In the belly of the beast

19 May 2014 By Mia La Burniy

What happens when a young lawyer with no experience of mental health law finds herself suddenly drafted to work at the mental health and advocacy coalface? Mia La Burniy reports.

What happens when a young lawyer with no experience of mental health law finds herself suddenly drafted to work at the mental health and advocacy coalface? Mia La Burniy reports.

“Terrified” is one word to describe how I as a junior lawyer from Herbert Smith Freehills felt when told I was going to spend the next five months on secondment at Queensland’s Public Interest Law Clearing House’s (QPILCH) Mental Health Law Practice (MHLP).

I didn’t know what mental health law was and, to be quite honest, I had never turned my mind to the possibility that there was a whole area of law set aside for mental illness. Little did I know that the Mental Health Act 2000 (Qld) (MHA) would become my bible for the next five months.

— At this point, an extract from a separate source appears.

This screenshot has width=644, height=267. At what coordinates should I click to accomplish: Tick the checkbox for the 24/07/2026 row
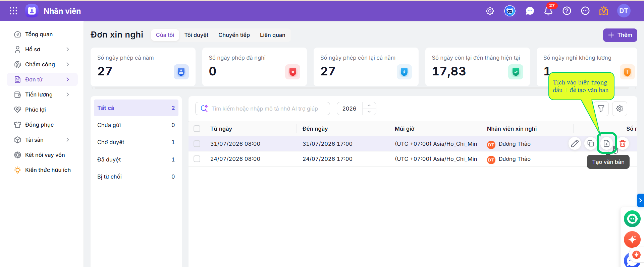(x=197, y=159)
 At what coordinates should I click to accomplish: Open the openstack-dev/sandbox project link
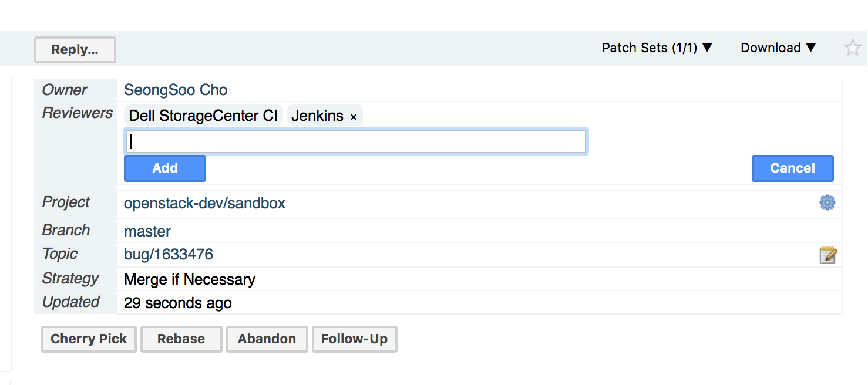point(204,204)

The QPILCH MHLP is a rapidly expanding service that provides advocacy for clients in the Mental Health Review Tribunal (MHRT); civil law advice to clients with mental illness and their families; caseworker training for mental health practitioners in identifying legal issues; and referral pathways and telephone advice and assistance to clients throughout Queensland on issues under the MHA.

At any one time the service can have 100 active files. All of this is done on a shoestring budget and with the assistance of wonderful student volunteers.


What I needed to learn – and quickly

An important distinction to make is that there are voluntary patients (those who recognise they have a mental illness and accept treatment) and involuntary patients (those who do not recognise they have a mental illness and refuse treatment).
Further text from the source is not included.